CVE-2026-21697

CVE-2026-21697 is a race condition vulnerability (CWE-362) in the axios4go Go HTTP client library, affecting versions prior to 0.6.4. The issue arises because the global `defaultClient` is mutated during request execution without proper synchronization, directly modifying the shared `http.Client`'s `Transport`, `Timeout`, and `CheckRedirect` properties. This impacts applications that use axios4go with concurrent requests (such as multiple goroutines, `GetAsync`, or `PostAsync`), those employing different proxy configurations across requests, and any handling sensitive data like authentication credentials, tokens, or API keys. The vulnerability has a CVSS v3.1 base score of 8.1 (AV:N/AC:H/PR:N/UI:N/S:U/C:H/I:H/A:H).

Exploitation requires concurrent request execution in affected applications, allowing an attacker with network access to trigger a race condition through high-complexity interactions. A remote, unauthenticated attacker can manipulate client properties, potentially leading to high confidentiality impacts such as proxy redirection of sensitive requests to attacker-controlled servers, integrity violations via altered redirects or timeouts, and availability disruptions from misconfigured timeouts. This is particularly severe in multi-goroutine environments processing untrusted inputs or varying configurations.

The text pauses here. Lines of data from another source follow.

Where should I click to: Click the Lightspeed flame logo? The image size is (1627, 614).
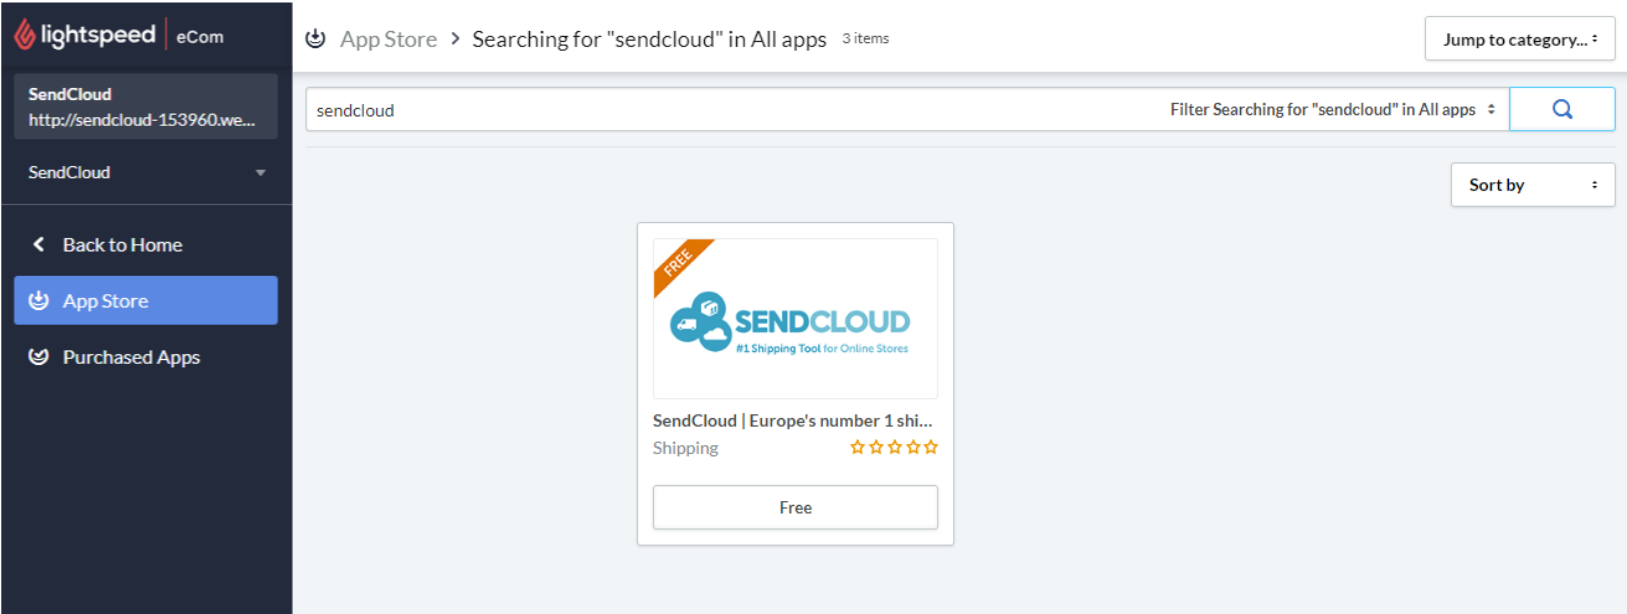(25, 35)
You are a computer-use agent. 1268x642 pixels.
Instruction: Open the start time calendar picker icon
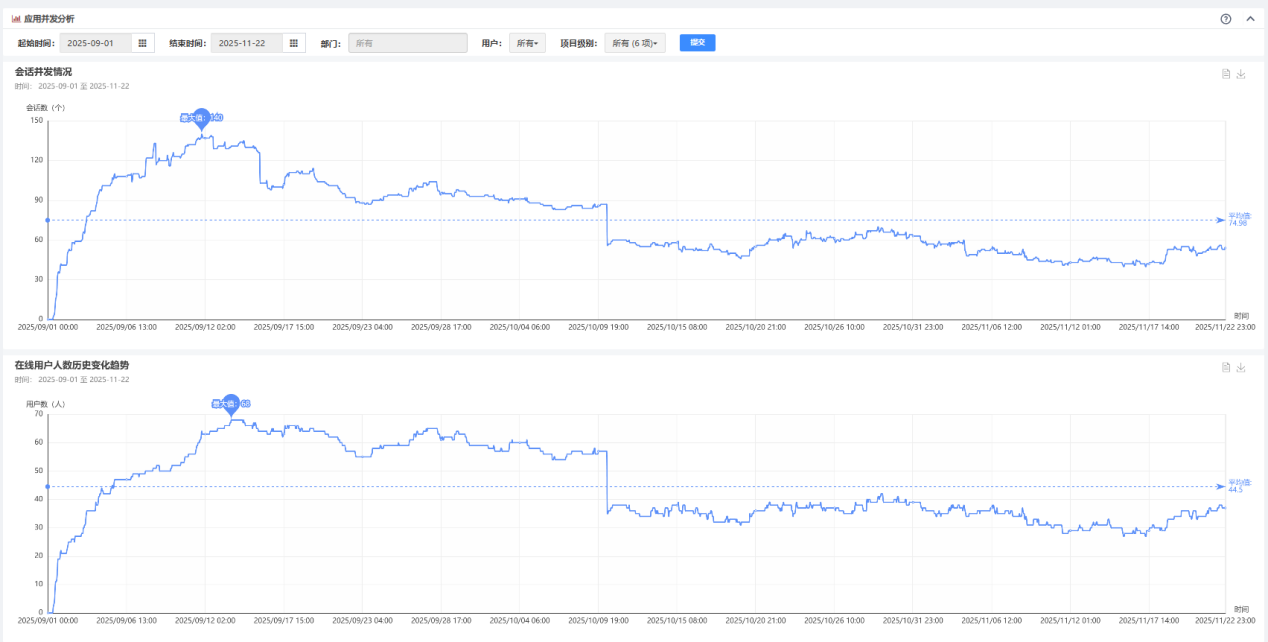tap(142, 43)
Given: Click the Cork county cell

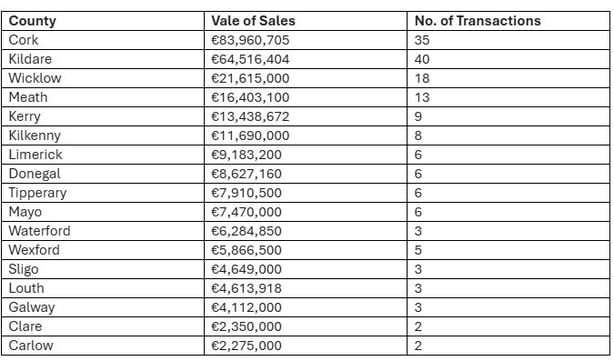Looking at the screenshot, I should [103, 40].
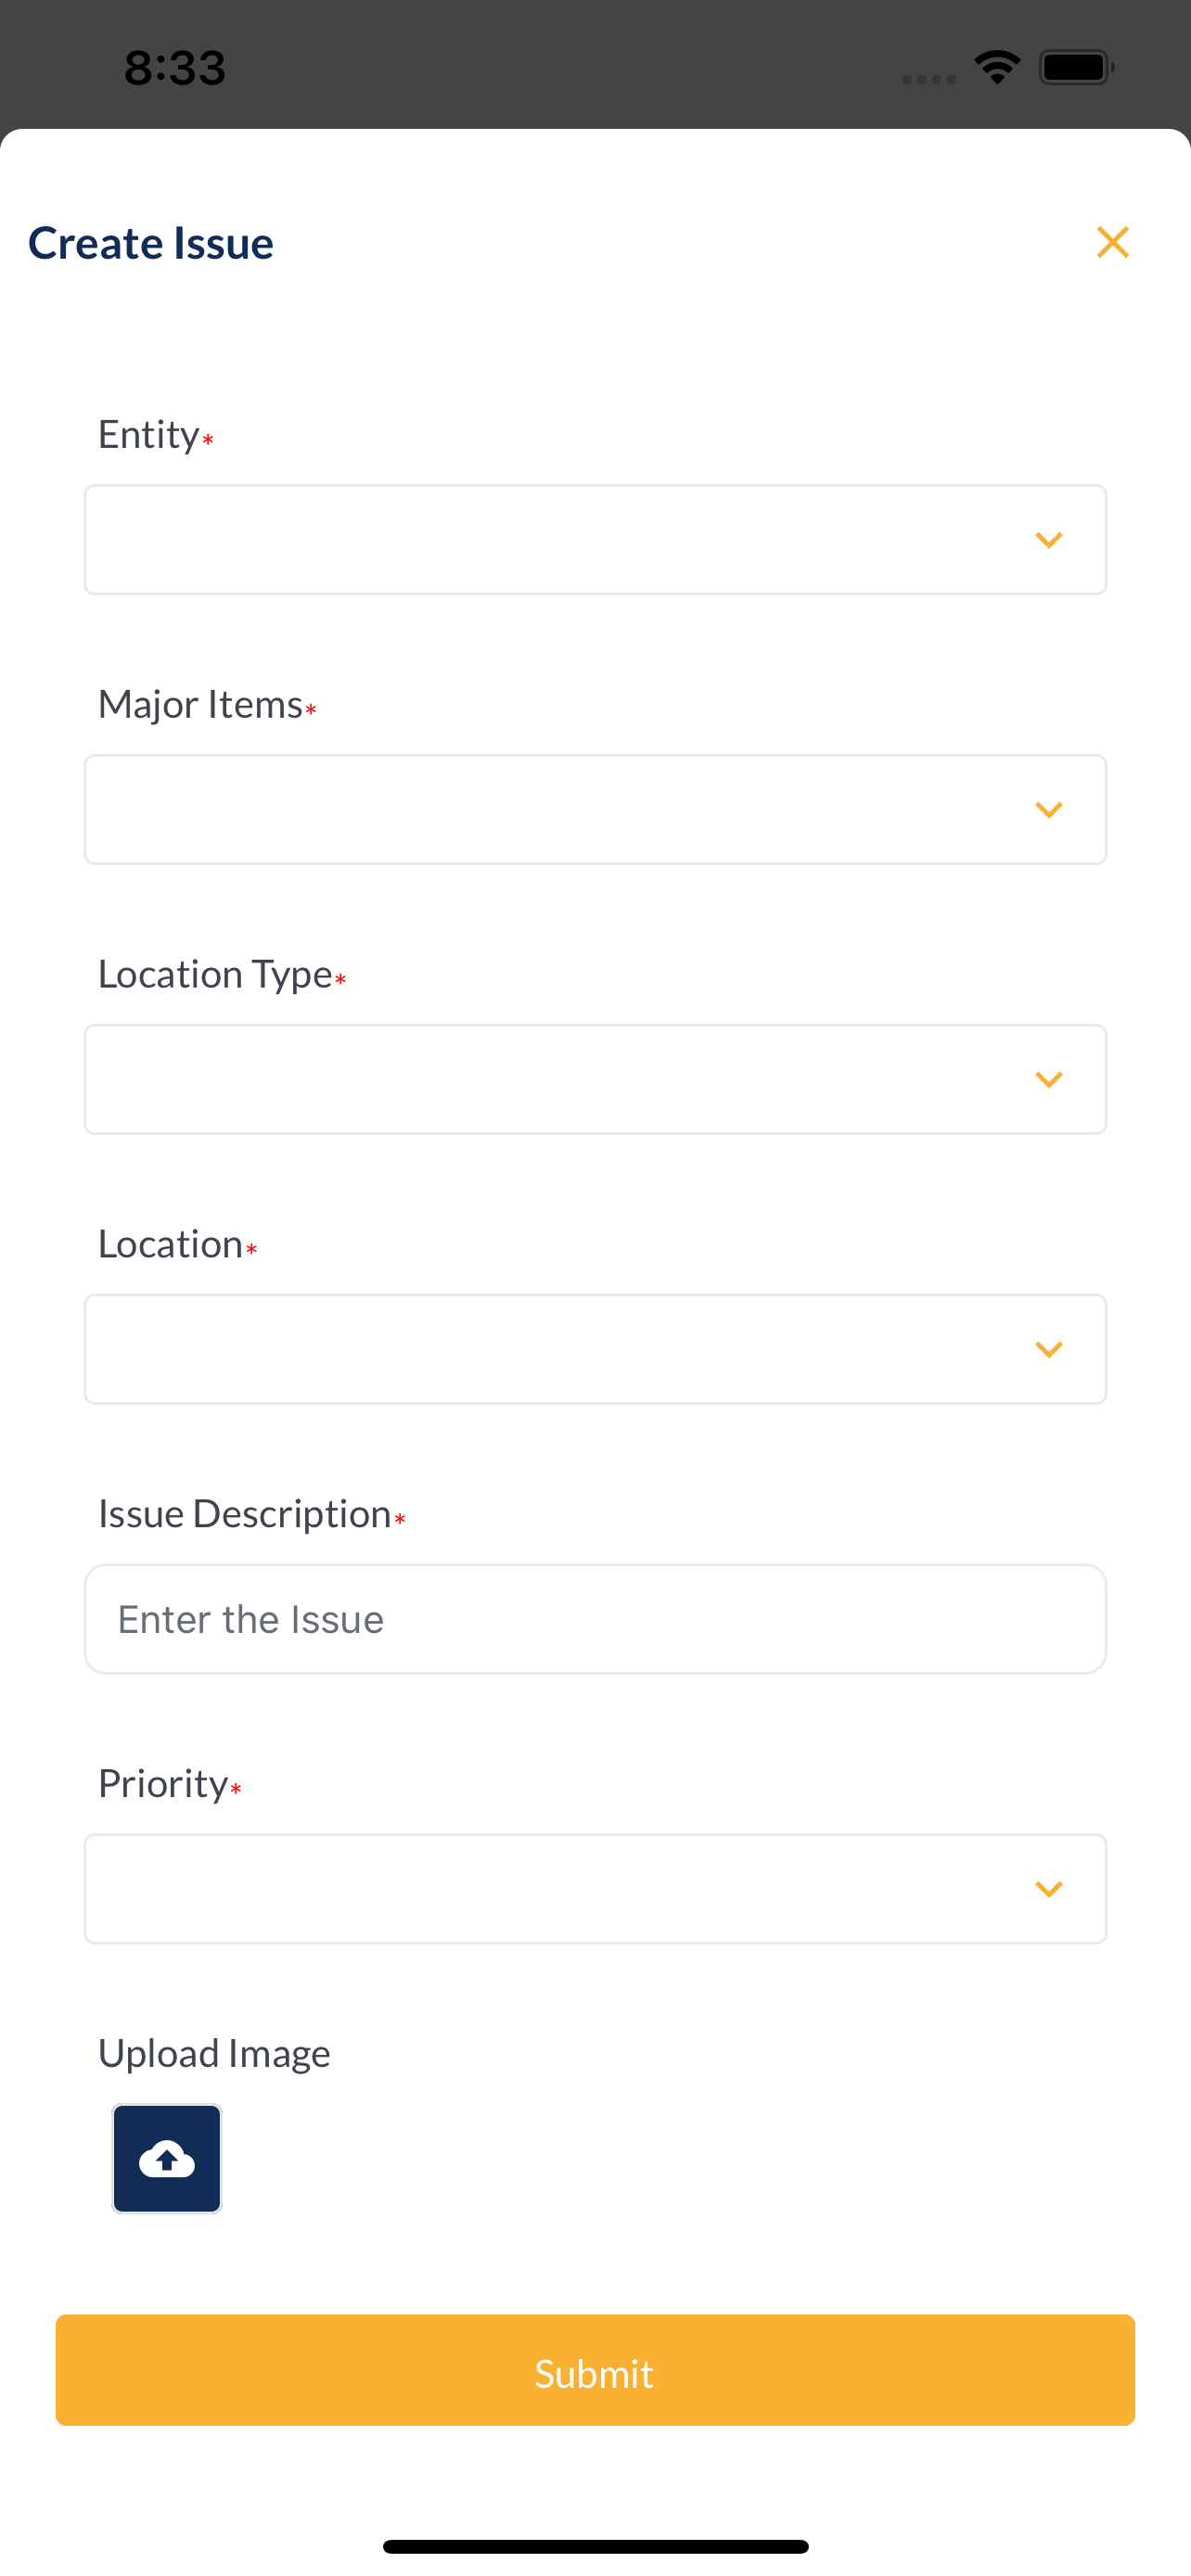This screenshot has width=1191, height=2576.
Task: Tap the status bar clock showing 8:33
Action: click(175, 67)
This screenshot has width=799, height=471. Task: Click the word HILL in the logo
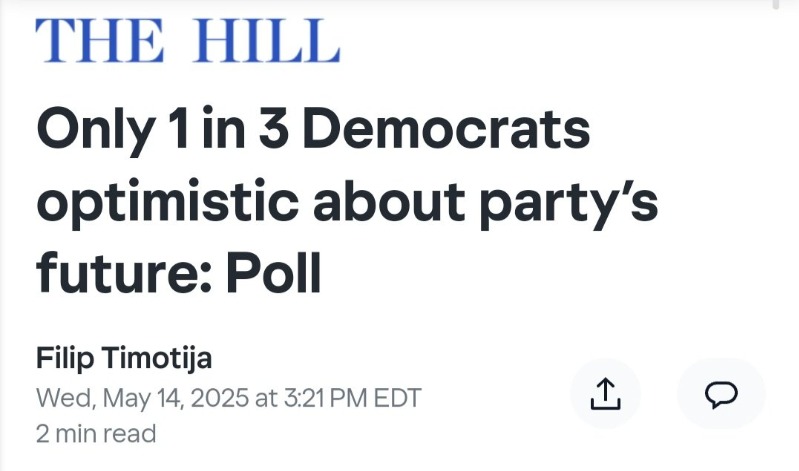[264, 41]
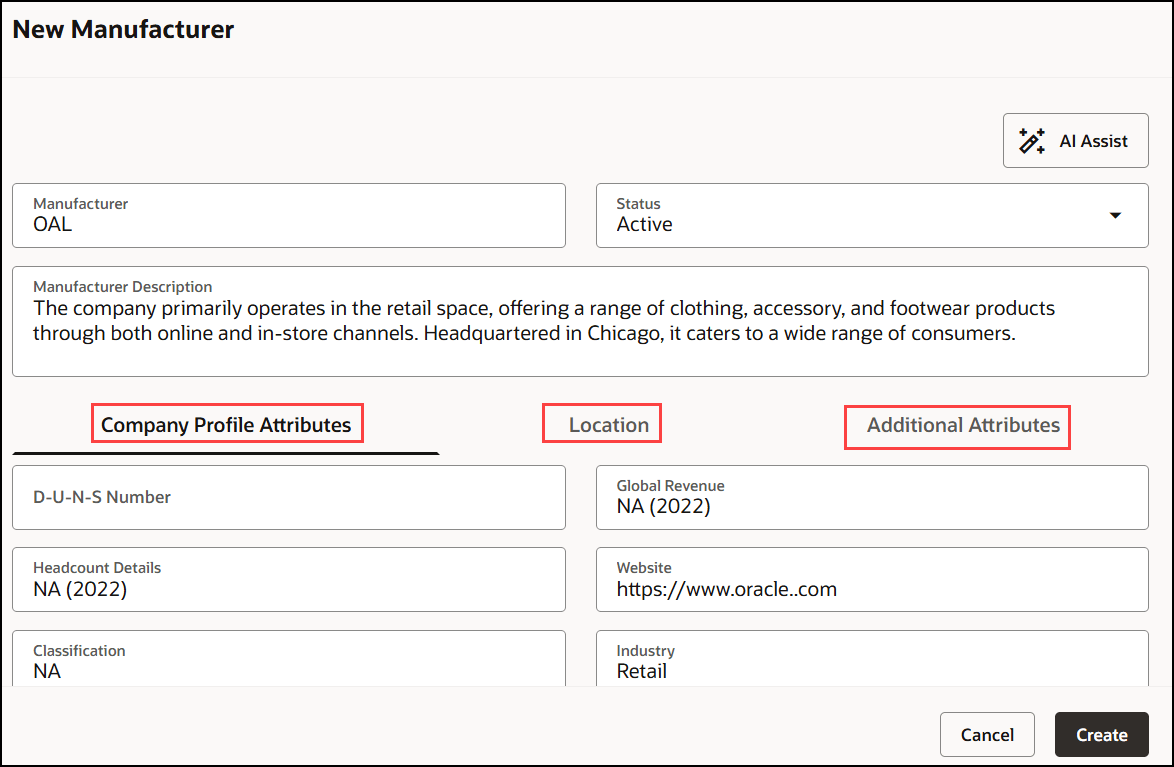The width and height of the screenshot is (1174, 767).
Task: Click the Global Revenue field
Action: (872, 497)
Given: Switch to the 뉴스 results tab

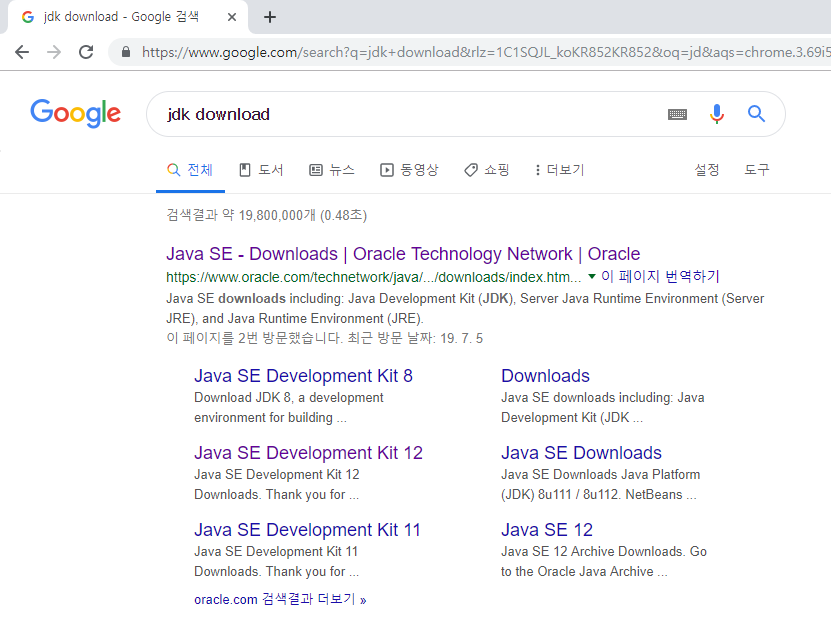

The GitHub security advisory (GHSA-cmj9-27wj-7x47), release notes for v0.6.4, and fixing commit (b651604c64e66a115ab90cdab358b0181d74a842) confirm that upgrading to version 0.6.4 resolves the issue by addressing the unsynchronized mutations in the shared client configuration. Security practitioners should prioritize updating dependent applications and review usage patterns for concurrency and proxy handling.